Well, maybe the problem is more one of semantics than anything else. This may really be what is going on:
The Cowboys are built around the running game to force the defense to account for that threat. That allows them to use the pass more effectively on early downs. Moore does not utilize a run-first approach. He uses one that always seeks to use whatever most effectively attacks the alignment his quarterback sees, with Prescott having the final decision to change the play in order to get just that. A side benefit is that it makes them much harder to predict. In other words, they are a “whatever works best” offense.
Turnovers, drops, and penalties led to another dreaded slow start on the road, but that just obscures what seems to be going on between Moore and Prescott. While that combination, plus the influence of “let ‘er rip, but get it right” Jon Kitna, is primarily used to view the passing game, Moore is proving to be equally adept at using his star runner. Elliott had 139 yards rushing Monday, and has eclipsed 100 yards for the past three games, with the total increasing in each. Elliott also commented on how easy the yards were to get, with first contact coming well beyond the line of scrimmage on the majority of his 23 carries. The evidence mounts that Moore is just as good at opening things up for his running backs as he is for his quarterback and receivers.
It all starts with Elliott, who is unquestionably one of the top runners in the game. But the other components of the offense mesh with him so well. The line had another very good game, illustrated not only by the success on the ground, but by Prescott not being sacked and only getting hit five times. Meanwhile, the receiving corps is the best we have seen in years, especially Amari Cooper, who keeps making key plays and scoring touchdowns, and an emerging Gallup, who had the spectacular, acrobatic touchdown catch in the fourth quarter.
But the driver for it all is Prescott. He is having his best year as a passer, and is at or near the top in every meaningful statistical category (except interceptions, which may be up due to Kitna’s approach cited above). More importantly, he is making a lot of excellent decisions before the snap, as evidenced by the frequent audibles he made. He also is showing very good decision-making after the snap in both his targets and his ability to evade the rush. A marked decrease in the time to throw in the pocket is also very important.

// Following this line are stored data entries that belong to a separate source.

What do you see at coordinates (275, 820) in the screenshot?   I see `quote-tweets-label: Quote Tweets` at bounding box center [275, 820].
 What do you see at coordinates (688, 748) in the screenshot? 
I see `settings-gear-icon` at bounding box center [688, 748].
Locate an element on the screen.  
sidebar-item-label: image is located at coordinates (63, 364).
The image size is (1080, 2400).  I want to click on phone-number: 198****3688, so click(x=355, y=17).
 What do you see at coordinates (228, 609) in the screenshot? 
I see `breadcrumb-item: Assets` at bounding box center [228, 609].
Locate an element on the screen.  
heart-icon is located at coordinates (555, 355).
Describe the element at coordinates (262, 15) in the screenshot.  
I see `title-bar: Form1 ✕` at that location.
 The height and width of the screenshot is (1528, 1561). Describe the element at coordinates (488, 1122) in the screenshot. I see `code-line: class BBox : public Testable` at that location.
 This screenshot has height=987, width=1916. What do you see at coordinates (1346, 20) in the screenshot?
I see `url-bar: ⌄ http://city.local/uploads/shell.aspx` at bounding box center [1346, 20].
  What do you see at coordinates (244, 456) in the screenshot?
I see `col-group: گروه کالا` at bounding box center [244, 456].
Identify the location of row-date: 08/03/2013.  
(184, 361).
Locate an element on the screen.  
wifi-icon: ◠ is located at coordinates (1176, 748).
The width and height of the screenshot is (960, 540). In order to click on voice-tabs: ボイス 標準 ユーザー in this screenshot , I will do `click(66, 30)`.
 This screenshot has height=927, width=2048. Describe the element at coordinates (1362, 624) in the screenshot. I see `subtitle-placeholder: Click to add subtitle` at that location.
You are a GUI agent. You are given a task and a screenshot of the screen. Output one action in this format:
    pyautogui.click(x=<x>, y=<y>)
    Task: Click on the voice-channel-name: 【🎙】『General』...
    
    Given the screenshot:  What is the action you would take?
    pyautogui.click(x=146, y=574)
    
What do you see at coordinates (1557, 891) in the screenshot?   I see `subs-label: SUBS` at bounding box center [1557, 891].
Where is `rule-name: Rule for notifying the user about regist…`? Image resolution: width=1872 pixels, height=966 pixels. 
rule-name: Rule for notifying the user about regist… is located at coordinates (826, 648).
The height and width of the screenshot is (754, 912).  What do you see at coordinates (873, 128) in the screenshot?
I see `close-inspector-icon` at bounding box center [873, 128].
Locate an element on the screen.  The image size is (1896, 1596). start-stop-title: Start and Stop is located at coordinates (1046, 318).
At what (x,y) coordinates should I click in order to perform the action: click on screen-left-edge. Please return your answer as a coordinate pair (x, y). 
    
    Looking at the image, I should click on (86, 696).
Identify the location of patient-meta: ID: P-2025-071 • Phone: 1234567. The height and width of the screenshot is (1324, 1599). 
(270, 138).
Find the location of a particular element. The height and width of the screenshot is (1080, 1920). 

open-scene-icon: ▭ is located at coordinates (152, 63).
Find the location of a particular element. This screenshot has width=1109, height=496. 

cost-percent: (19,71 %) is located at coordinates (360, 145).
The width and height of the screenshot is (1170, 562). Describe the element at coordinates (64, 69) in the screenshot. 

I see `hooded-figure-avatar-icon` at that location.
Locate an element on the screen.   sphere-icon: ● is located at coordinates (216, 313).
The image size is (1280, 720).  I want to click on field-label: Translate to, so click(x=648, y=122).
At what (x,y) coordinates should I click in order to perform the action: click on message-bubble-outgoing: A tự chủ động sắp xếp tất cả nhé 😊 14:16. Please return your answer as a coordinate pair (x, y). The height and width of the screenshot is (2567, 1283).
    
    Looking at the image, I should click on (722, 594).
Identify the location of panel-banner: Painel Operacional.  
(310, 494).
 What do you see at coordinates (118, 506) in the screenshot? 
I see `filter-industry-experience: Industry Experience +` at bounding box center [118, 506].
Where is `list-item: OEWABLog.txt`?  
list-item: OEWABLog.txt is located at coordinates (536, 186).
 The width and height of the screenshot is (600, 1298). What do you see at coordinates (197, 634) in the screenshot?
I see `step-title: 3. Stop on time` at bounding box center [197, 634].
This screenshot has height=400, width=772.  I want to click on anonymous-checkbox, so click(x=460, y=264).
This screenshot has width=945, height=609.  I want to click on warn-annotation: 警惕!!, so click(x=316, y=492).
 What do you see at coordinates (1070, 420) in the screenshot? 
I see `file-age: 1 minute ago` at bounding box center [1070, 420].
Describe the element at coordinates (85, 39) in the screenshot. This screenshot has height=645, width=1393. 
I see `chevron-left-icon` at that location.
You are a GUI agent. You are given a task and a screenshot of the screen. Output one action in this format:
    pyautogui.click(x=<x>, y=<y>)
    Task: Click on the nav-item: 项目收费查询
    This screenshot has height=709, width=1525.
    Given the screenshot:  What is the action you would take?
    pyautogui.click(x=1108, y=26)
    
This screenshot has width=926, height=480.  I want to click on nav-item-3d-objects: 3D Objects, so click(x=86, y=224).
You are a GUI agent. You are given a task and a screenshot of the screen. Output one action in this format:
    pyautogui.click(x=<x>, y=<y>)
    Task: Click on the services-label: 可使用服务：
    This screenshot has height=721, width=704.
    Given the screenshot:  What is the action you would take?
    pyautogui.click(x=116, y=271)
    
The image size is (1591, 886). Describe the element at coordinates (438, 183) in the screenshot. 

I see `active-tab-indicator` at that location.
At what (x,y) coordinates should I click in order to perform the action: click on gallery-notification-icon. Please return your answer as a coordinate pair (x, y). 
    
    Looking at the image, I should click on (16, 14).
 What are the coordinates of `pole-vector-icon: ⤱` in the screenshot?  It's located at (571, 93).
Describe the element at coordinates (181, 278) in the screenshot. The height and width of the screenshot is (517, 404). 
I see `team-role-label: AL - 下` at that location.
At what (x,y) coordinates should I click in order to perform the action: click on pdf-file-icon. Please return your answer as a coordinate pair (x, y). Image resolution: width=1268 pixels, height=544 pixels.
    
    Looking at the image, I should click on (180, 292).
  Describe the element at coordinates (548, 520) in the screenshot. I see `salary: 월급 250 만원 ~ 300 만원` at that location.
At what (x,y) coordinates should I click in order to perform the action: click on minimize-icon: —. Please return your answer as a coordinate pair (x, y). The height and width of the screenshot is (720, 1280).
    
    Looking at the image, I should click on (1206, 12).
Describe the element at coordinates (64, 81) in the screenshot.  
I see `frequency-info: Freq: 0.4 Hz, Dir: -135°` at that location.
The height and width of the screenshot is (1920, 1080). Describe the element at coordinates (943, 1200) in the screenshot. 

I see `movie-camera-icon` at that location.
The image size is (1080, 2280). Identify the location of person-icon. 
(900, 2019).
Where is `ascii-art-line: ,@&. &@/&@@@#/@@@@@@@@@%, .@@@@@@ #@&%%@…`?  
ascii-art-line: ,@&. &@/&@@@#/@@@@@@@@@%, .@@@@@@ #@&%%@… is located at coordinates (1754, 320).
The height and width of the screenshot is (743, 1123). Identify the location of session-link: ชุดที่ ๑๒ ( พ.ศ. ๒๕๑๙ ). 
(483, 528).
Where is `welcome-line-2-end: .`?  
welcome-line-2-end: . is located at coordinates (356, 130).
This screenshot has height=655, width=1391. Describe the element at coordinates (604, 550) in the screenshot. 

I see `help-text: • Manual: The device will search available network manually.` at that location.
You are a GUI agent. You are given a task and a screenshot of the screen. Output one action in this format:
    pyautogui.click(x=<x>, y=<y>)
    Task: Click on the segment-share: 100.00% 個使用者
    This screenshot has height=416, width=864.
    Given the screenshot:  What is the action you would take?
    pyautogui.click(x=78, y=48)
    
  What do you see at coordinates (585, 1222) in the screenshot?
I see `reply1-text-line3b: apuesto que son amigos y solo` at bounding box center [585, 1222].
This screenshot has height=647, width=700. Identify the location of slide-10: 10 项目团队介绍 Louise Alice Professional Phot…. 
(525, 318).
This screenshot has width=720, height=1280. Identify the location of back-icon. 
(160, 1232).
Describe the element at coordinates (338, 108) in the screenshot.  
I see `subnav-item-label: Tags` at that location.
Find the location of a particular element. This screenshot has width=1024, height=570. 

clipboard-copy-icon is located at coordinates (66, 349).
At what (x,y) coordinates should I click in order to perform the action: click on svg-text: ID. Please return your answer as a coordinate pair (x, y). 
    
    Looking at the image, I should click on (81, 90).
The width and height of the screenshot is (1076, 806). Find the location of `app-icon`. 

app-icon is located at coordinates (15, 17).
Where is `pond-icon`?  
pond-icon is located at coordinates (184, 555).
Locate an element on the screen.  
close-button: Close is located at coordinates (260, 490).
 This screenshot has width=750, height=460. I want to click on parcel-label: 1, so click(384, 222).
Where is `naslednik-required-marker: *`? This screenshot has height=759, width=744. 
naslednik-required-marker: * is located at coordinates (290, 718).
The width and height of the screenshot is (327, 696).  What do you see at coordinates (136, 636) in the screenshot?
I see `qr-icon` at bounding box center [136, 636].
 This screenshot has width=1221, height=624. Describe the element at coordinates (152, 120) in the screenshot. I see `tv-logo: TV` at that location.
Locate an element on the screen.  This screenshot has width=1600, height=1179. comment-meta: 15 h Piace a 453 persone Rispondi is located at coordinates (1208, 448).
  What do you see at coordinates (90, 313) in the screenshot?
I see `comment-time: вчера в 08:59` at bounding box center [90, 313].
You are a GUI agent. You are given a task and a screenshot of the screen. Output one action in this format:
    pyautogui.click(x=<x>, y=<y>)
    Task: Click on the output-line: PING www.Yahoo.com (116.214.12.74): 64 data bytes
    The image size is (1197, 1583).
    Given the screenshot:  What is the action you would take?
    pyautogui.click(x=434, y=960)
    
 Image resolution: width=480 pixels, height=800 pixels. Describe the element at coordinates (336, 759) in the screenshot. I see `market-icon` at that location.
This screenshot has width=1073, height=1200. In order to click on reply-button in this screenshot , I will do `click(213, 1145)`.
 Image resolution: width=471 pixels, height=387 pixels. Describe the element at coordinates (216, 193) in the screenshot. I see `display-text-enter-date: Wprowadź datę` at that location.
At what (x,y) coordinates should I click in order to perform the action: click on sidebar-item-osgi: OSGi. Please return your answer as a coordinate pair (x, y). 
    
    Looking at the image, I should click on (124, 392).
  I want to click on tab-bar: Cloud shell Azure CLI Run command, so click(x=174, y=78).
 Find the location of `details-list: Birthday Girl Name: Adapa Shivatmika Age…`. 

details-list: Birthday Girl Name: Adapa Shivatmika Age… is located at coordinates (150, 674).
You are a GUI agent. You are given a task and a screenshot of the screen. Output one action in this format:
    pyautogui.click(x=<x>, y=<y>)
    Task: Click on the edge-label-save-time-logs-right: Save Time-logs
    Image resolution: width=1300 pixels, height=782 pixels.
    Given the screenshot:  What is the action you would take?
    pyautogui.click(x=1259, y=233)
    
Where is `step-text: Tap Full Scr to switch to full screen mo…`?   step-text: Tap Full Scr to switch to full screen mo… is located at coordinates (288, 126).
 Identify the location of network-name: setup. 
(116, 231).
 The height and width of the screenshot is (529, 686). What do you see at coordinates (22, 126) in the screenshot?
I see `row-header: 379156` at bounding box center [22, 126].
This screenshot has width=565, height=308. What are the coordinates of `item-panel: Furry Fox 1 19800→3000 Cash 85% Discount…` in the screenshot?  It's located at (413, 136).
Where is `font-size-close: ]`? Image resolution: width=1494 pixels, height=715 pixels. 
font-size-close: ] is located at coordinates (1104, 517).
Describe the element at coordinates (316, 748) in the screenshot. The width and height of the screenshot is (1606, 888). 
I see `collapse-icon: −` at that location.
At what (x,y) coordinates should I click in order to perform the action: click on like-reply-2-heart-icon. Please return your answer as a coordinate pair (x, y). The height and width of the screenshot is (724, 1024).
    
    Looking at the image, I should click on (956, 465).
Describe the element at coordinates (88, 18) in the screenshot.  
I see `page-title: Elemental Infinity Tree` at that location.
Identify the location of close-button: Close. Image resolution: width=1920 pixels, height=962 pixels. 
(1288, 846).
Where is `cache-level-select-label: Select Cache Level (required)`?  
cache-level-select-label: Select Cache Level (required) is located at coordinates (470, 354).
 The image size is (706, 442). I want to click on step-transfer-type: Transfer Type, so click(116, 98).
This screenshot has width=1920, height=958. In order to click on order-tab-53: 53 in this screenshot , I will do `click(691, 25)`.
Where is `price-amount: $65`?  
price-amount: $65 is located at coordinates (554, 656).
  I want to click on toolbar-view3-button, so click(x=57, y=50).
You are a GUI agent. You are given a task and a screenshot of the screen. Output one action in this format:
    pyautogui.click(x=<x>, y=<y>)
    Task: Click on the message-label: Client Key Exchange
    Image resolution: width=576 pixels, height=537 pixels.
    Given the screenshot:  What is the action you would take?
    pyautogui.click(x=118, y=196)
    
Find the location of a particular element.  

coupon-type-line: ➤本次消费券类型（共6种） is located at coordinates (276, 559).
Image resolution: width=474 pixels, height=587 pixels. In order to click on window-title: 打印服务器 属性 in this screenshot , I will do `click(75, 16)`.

Then there is the effectiveness of play-action passes. That conventional wisdom holds that play-action works whether a team has a good rushing attack or not, because the defense has to react to the threat of a run no matter how good or bad the back is. But it just seems hard to accept that the defenders in the back seven are going to bite quite as hard when the back is averaging only three yards a carry or less compared to when a guy like Elliott who can eat yards in chunks is in the backfield. TThe quality of the ground game has to influence reactions.
Taking all this together, the idea of synergy comes forward. Having a really great running back lining up with a really good quarterback leads to both elements of the offense being better. The Cowboys are fortunate to have both. The result this season, as Bob Sturm points out in his weekly Decoding Kellen Moore piece, is a lot of games with over 400 yards and 30 points this season.
All this comes back to that earlier comment about semantics. Being built around a stud running back does not necessarily mean that an offense is “run first”, especially with an offensive coordinator who truly understands how the parts of his offense can and should work together, and when your starting running back and quarterback are both among the best in the league, and operating with a surrounding cast of very good talent. Dallas is blessed to have all that.
They don’t run first. They run when it makes sense and pass when it doesn’t. Most of the time, at least. When they get it all right, and get the all important execution down, they have one of the most entertaining and potent offenses in the league.